Fox’s The Maze Runner rounded out the top five, grossing $12 million in its third weekend for a North American cume of $73.9 million. Worldwide, the YA film adaptation neared the $200 million mark, grossing $16.5 million overseas for a foreign cume of $119.1 million and global haul of $193 million.
Overseas, Legendary Pictures’ Dracula Untold opened in 25 territories a week ahead of its domestic launch, grossing $21 million, led by Mexico with $5 million.
Another movie making headlines globally was Fox International Productions and FoxStar India’s Bollywood title Bang Bang, which opened to $25.4 million, including $19.3 million in India and $1.4 million in North America from only 271 theaters.

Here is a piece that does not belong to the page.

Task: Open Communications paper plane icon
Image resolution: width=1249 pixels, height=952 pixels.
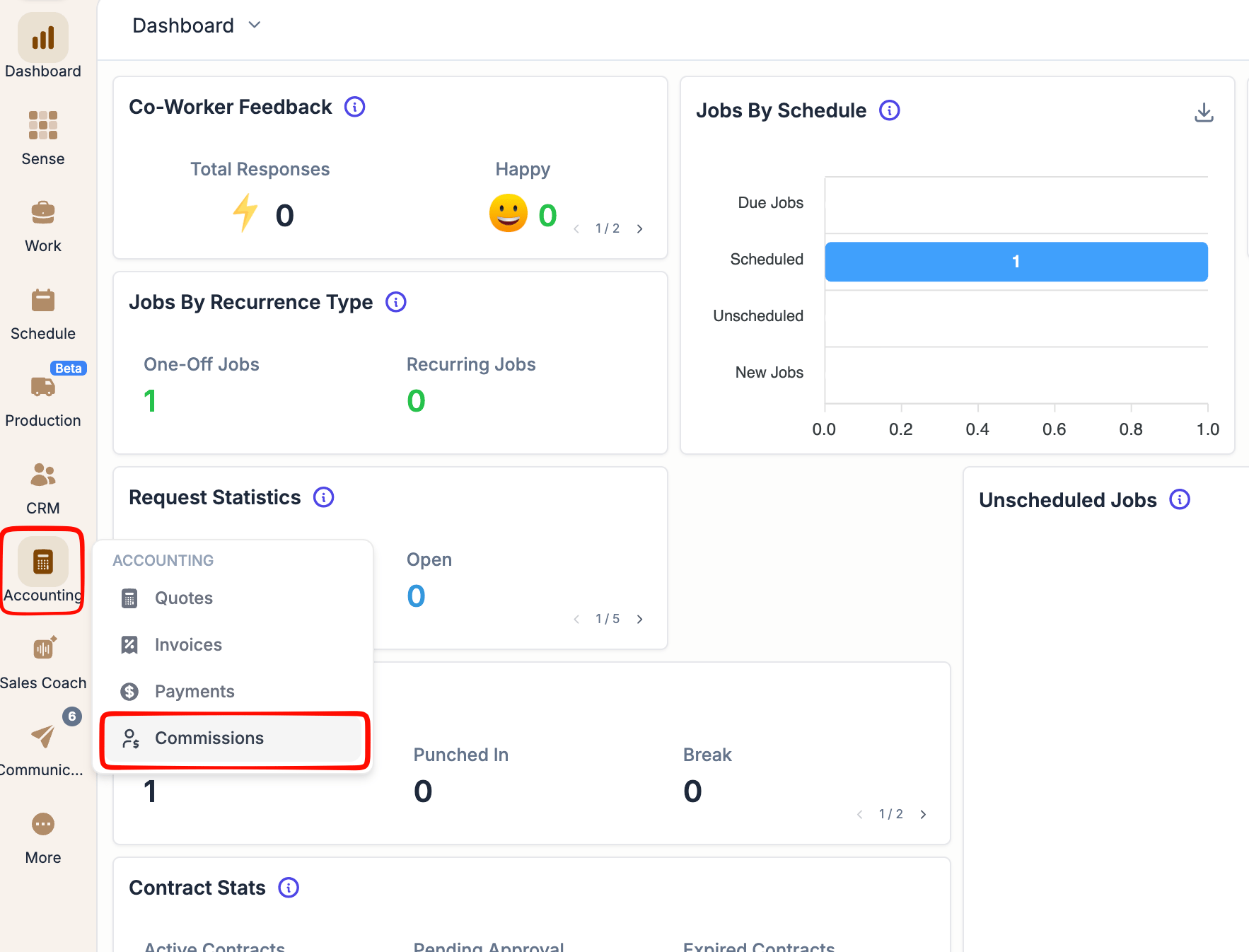Action: pos(42,736)
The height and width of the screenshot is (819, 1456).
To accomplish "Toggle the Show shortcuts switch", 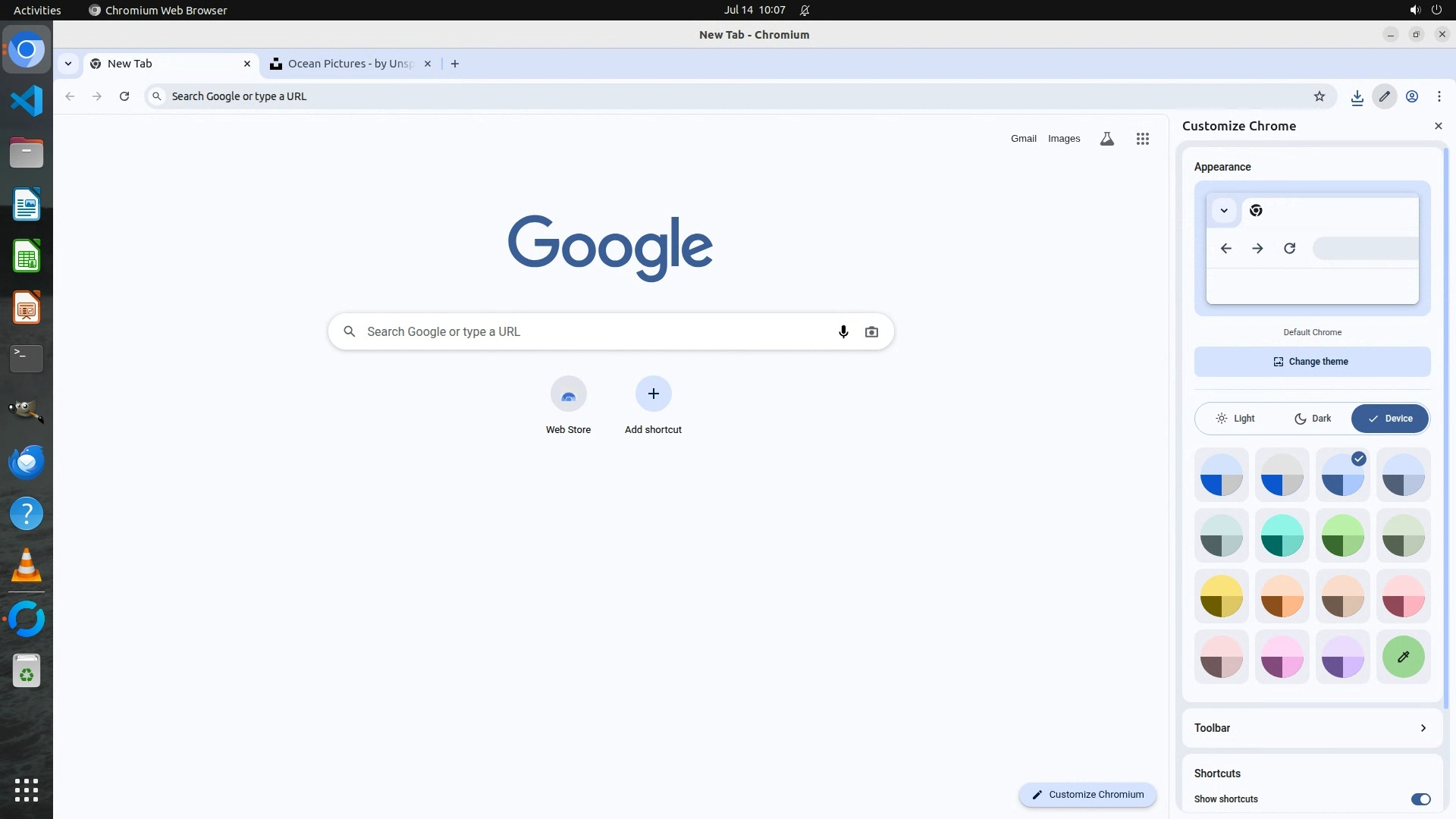I will point(1420,799).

Here are the estimated top 10 films for the weekend of Oct. 3-5 at the domestic box office:
Title, Weeks in Release/Theater Count, Studio, Weekend Total, Percentage Change, Cume
1. Gone Girl, 1/3,014, Fox/New Regency, $38 million
2. Annabelle, 1/3,185, Warner Bros./New Line, $37.2 million
3. The Equalizer, 2/3,236, Sony/Village Roadshow, $18 million, 44%, $64.5 million
4. The Boxtrolls, 2/3,464, Focus Features/Laika, $12.4 million, -28%, $32.5 million
5. The Maze Runner, 3/3,605, Fox, $12 million, -31%, $73.9 million
6. Left Behind, 1/1,825, Freestyle, $6.9 million
7. This Is Where I Leave You, 3/2,735, Warner Bros., $4 million, -42%, $29 million
8. Dolphin Tale 2, 4/2,795, Warner Bros./Alcon, $3.5 million, -26%, $38 million
9. Guardians of the Galaxy, 10/1,894, Disney/Marvel, $3 million, -19%, $323.4 million
10. No Good Deed, 4/1,580, Sony/Screem Gems, $2.5 million, -52%, $50.2 million
Oct. 5, 10:15 a.m. Updated with foreign numbers.
Oct. 5, 10:59 a.m. An earlier version of this article incorrectly stated Dan Fellman’s title. THR regrets the error.